● ACTIVITY: Copy out, unchanged, the entries below from the "The width and" line to the final line. Omit pictures.
▽
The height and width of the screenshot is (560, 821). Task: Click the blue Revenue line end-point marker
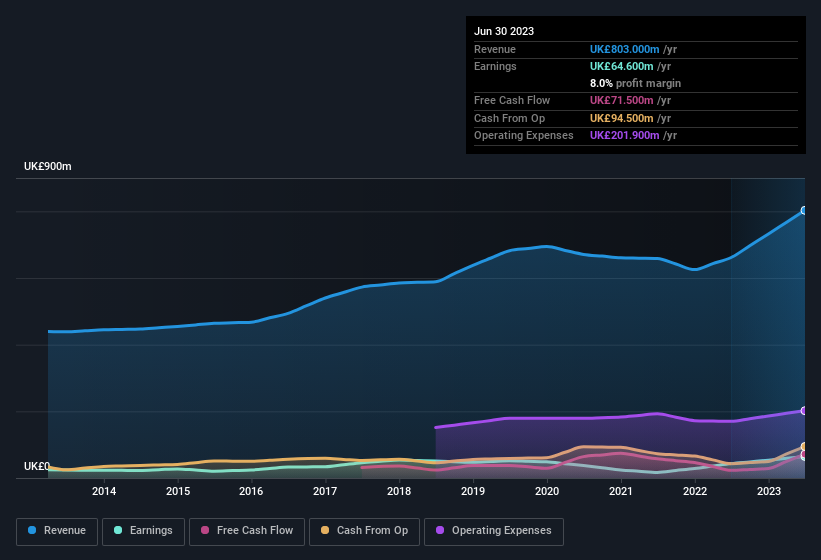[x=803, y=211]
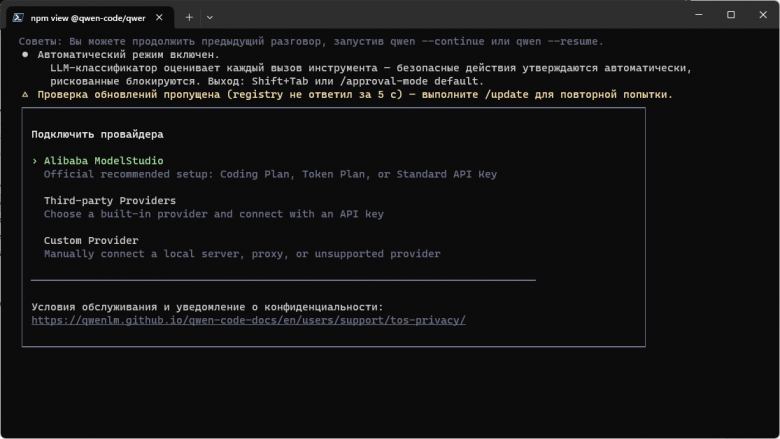Viewport: 780px width, 439px height.
Task: Open a new terminal tab with plus
Action: coord(189,17)
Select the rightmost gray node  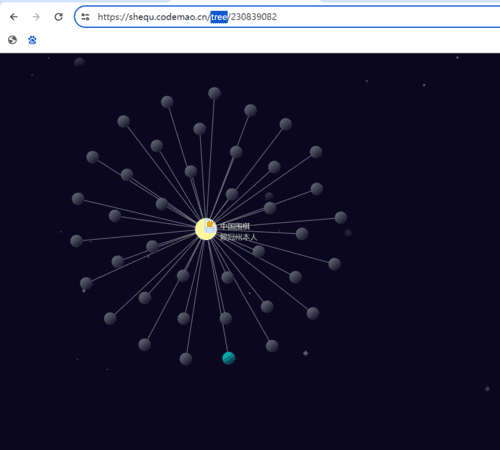(341, 218)
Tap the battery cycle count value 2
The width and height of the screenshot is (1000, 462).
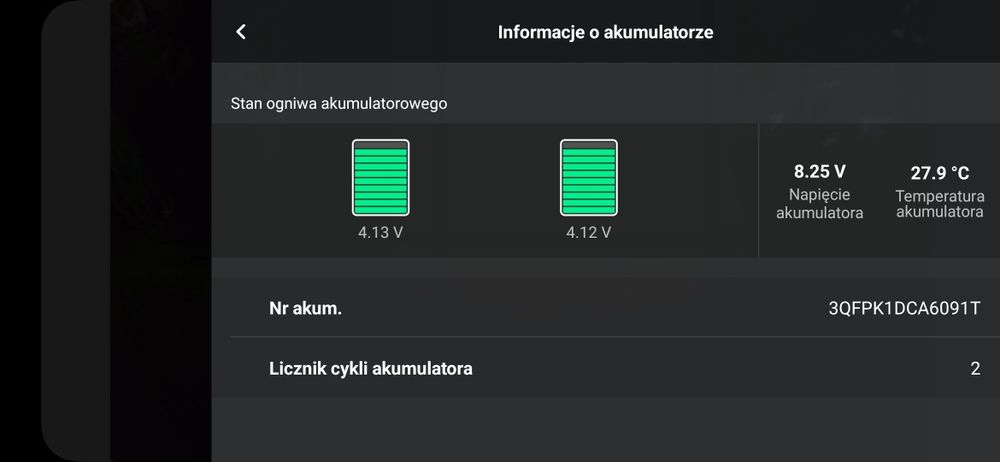[x=975, y=369]

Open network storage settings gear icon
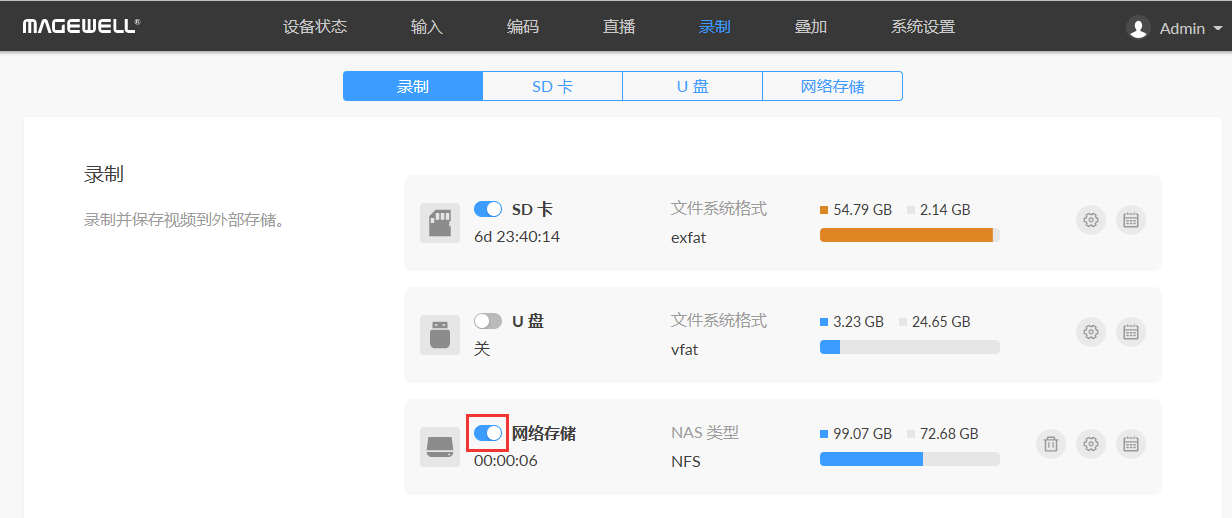[1091, 444]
△
● OUTPUT OF THE TASK:
The width and height of the screenshot is (1000, 462).
[x=975, y=369]

Open network storage settings gear icon
[1091, 444]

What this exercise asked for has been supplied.